Work instruction: Look through the records below for lines containing the string "result", and report how many there are, nothing else.
+++ Data excerpts
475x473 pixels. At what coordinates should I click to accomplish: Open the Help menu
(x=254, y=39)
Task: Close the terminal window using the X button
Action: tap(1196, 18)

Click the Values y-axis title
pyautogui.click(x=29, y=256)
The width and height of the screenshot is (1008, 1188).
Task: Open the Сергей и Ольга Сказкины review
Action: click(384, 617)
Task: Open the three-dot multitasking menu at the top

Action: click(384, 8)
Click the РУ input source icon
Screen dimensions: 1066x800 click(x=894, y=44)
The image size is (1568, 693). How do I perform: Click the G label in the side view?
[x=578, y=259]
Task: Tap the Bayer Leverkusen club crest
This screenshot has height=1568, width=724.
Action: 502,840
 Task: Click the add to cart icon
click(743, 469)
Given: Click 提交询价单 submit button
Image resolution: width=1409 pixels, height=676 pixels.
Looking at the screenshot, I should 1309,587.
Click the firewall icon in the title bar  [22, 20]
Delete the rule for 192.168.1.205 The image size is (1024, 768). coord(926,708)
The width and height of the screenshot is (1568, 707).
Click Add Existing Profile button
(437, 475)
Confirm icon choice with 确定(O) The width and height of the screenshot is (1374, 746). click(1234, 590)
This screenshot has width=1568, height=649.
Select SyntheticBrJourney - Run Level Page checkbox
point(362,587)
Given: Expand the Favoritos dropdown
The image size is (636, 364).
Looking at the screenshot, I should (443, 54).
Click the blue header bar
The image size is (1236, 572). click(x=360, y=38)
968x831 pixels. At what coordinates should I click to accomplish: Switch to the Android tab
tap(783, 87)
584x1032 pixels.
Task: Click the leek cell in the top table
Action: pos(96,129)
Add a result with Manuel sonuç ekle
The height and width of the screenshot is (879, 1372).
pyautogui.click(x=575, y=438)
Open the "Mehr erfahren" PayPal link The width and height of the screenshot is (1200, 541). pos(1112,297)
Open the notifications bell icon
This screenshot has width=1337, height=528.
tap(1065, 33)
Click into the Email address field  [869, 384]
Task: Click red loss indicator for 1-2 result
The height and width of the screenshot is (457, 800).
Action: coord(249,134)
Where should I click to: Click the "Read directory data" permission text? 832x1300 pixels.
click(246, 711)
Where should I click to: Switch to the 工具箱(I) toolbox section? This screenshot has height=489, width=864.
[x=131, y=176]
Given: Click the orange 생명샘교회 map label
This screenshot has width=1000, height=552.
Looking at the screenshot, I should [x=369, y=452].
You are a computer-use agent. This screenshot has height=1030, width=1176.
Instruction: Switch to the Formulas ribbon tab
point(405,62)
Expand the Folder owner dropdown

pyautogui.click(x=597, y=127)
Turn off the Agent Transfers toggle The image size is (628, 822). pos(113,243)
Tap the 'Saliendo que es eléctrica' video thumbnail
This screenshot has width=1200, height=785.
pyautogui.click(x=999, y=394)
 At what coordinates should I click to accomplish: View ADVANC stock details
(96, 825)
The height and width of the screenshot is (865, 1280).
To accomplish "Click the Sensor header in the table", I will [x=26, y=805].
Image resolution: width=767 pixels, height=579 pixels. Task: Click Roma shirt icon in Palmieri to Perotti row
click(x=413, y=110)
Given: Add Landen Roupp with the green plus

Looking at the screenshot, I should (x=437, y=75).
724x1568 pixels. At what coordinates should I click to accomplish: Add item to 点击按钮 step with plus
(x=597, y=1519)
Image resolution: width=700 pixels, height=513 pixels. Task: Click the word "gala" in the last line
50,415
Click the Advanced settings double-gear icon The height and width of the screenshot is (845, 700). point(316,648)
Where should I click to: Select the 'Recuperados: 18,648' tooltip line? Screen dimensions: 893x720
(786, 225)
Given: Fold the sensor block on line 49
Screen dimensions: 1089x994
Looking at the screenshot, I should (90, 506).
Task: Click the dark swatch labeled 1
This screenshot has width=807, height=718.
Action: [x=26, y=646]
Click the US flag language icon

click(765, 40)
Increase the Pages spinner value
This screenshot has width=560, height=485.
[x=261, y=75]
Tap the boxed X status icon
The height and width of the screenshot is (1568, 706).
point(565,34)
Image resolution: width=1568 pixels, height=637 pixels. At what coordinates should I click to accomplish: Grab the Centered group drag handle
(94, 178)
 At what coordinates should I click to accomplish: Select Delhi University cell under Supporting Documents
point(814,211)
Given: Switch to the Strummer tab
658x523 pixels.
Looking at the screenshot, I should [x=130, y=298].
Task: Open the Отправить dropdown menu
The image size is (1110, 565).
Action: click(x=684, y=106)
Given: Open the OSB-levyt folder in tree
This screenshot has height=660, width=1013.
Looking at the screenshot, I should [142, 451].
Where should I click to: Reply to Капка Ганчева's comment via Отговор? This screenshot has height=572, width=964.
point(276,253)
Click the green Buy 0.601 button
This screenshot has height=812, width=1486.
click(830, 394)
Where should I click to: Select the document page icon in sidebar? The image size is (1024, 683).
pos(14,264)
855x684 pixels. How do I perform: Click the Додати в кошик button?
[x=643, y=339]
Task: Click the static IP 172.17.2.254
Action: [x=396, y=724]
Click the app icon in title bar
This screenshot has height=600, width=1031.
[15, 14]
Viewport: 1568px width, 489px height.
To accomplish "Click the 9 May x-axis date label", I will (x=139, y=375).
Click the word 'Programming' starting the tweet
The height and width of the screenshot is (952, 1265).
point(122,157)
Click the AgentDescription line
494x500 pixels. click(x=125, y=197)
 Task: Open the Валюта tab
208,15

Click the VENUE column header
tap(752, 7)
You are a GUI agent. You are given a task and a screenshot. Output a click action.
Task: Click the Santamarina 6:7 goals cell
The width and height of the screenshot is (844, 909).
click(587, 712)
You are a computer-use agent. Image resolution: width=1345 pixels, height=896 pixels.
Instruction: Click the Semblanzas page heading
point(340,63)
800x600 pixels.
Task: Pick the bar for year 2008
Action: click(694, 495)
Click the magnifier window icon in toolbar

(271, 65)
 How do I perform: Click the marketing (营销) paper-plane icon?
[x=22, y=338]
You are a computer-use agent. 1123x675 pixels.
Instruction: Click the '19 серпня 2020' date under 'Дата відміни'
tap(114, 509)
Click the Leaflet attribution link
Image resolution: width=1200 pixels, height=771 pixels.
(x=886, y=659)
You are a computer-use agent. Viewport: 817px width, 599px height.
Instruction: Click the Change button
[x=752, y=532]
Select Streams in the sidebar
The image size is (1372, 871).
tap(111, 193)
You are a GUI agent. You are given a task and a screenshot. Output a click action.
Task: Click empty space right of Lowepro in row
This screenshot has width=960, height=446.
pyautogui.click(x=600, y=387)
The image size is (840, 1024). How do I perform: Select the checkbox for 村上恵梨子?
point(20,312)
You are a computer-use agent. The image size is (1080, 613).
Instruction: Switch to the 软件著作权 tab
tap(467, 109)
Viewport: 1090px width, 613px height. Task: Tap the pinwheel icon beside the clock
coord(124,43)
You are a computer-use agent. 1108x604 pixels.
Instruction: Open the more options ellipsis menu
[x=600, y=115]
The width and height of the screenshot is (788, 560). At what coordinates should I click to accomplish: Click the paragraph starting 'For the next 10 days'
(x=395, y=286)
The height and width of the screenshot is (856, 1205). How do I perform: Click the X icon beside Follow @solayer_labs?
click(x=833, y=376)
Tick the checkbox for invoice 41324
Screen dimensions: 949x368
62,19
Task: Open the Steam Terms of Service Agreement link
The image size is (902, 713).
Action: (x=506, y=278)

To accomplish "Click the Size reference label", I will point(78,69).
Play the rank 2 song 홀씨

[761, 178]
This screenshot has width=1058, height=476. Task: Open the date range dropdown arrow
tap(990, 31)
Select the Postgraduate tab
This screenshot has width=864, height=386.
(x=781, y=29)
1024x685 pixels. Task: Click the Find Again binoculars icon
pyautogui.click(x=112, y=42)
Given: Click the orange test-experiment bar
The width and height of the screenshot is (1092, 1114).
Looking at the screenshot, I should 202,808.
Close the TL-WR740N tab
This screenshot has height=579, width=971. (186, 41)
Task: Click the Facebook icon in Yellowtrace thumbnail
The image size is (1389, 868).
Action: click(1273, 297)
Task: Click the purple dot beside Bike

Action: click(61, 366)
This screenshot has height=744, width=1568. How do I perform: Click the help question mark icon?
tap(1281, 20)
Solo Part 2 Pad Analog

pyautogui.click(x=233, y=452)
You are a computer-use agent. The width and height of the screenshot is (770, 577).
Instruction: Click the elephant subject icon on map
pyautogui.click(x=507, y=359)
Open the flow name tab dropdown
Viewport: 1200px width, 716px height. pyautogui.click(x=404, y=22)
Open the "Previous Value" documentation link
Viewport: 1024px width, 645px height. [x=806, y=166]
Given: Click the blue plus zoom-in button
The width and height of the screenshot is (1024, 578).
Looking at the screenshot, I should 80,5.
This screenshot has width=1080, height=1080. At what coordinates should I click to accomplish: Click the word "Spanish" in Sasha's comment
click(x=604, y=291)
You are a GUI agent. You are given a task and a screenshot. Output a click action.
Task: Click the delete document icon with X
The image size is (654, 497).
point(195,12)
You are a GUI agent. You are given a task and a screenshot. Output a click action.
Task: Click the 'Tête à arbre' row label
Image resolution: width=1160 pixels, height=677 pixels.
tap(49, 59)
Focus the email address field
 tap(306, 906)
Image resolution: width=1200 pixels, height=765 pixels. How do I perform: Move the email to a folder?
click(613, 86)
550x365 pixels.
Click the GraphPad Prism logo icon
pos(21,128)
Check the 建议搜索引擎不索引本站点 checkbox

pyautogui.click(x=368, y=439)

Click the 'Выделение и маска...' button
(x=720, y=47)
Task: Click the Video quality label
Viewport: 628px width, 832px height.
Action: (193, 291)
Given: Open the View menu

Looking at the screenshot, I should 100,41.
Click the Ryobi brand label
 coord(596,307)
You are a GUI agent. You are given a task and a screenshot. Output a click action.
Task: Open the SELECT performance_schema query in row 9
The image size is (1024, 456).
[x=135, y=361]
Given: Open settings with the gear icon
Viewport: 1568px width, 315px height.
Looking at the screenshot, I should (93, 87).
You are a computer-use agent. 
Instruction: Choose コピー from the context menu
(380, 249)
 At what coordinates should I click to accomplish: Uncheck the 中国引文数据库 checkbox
++++++
Output of the task: 2